PROBLEM REQUIREMENTS :: From the line containing "Subscribe (207, 932)" through the last line of the records, print every line exactly and nothing more.

:::

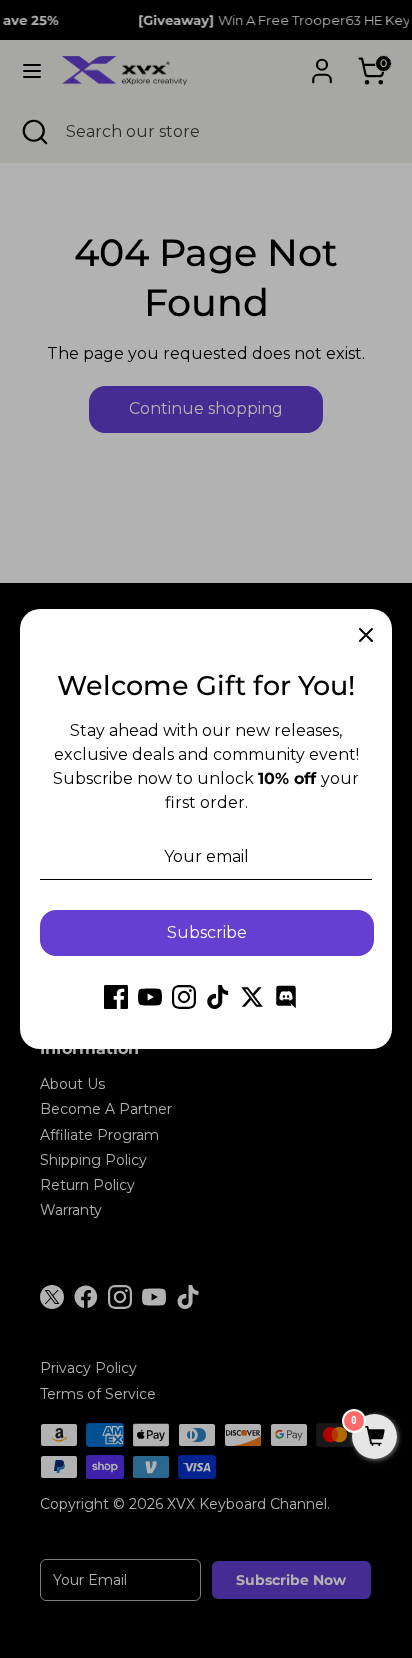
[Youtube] (150, 997)
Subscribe (207, 932)
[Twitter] (252, 997)
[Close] (366, 635)
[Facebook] (116, 997)
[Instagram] (184, 997)
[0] (374, 1438)
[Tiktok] (218, 997)
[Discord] (286, 997)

:::

PROBLEM SOLUTION ::
Subscribe (207, 932)
[Twitter] (252, 997)
[Close] (366, 635)
[Facebook] (116, 997)
[Instagram] (184, 997)
[0] (374, 1438)
[Tiktok] (218, 997)
[Discord] (286, 997)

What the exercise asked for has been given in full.